Creato il 18 settembre 2011 da Fabio1983
Vorrei evitare di tornare poi sull’argomento. Lo dico adesso, così qualcuno potrà rimproverarmi, nel caso, di non avere mantenuto la parola: la vicenda legata a Manuela Arcuri è uno specchietto per le allodole. In 24 ore, la Arcuri è passata dallo status di “santa” a quello di “troia”. Premesso che di per sé il cambio repentino di giudizio è una pratica assai discutibile aprioristicamente, quello che c’era da dire sull’inopportunità di santificare l’attrice lo ha scritto, bene, Francesca Pucci come già sottolineato qui. C’è però anche dell’altro, che va molto al di là di qualche commento su Facebook che sentenzia la beatificazione o meno di una persona. E cioè l’esaltazione della normalità, della consuetudine rispetto all’eccezionalità. O per spiegarla in altre parole: l’eccezionalità diventa normalità e viceversa, al punto da indurre il Corriere della Sera – che pure è stato tra i pochi giornali con Fabrizio Roncone a sollevare sin da subito dei dubbi sull’affaire Arcuri – a pubblicare un articolo dall’astruso titolo: La splendida realtà delle ragazze normali
Queste giovani donne, che ossessivamente scrutiamo e commentiamo, rappresentano la maggioranza delle ragazze italiane? O comunque, pur in minoranza, costituiscono un'avanguardia dietro la quale «le altre» vorrebbero mettersi in coda? La «sexeconomics» all'italiana è davvero un'espressione di modernità? La risposta è no. La modernità di tante giovani italiane sta altrove. Sta nelle università dove le studentesse ottengono risultati sempre migliori; sta nei curricula che vengono presentati per un'assunzione dove si sommano esperienze all'estero, volontariato, aggiornamento costante delle proprie abilità; sta nella creatività delle mamme blogger che sanno costruire dal basso nuove comunità, solidali, capaci di compensare in parte i vuoti del welfare; sta nell'ottimismo delle mamme single, che siano di ritorno o di andata; sta nell'energia delle ventenni pronte a partire per una città straniera forti solo di sé; sta in chi si impegna per i diritti delle persone, nelle associazioni, che sono un modo nuovo di fare politica; sta nelle giovani immigrate, le più aperte all'integrazione. Sta nelle storie «normali» di tantissime donne che ogni giorno provano a «tenere insieme» professione, famiglia, se stesse. 
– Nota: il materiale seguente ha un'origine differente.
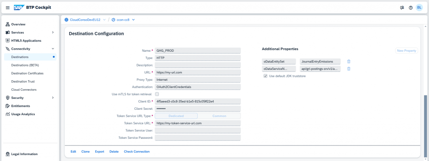This screenshot has height=161, width=429.
Task: Click the CloudConsoDevEU12 globe icon
Action: (67, 20)
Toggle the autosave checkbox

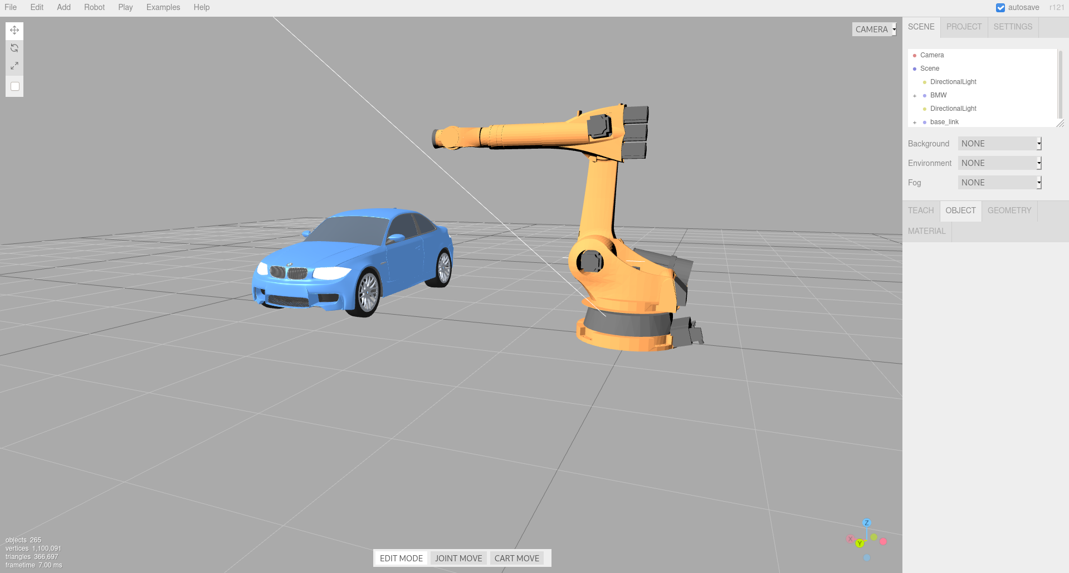coord(1000,8)
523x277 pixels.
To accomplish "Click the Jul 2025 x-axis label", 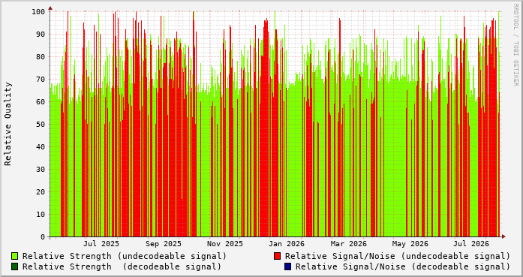I will tap(101, 244).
Queste parole sono oltremodo condivisibili proprio perché raccontano la quotidianità delle donne. Né donne “normali”, né eroine: semplicemente donne. Viene perciò spontaneo chiedersi se il megafono mediatico non produca più danni di quanto non faccia un sistema clientelare a dir poco deprimente. Ci si ritrova, insomma, a lambiccarsi, come nell’articolo citato, su cosa sia la normalità e cosa no a causa di un messaggio veicolato in maniera fuorviante nonostante le gentili concessioni di alcune a favore di altri non siano da considerarsi un fenomeno dei giorni nostri. Anzi. Stavolta, se ne sappiamo qualcosa in più, è perché evidentemente l’accortezza non è stata di casa (in un paese che non sia l’Italia le dimissioni del premier coinvolto in simili scenari sarebbero un atto dovuto). Se i giornali si limitassero a dare le notizie, neppure servirebbero riflessioni di questo tipo, dannose tanto quanto le pretestuose polemiche di chi, ad esempio, attribuisce impietosamente alla Arcuri la leadership del Pd per un giorno. Torniamo sulla Terra, male non ci farà.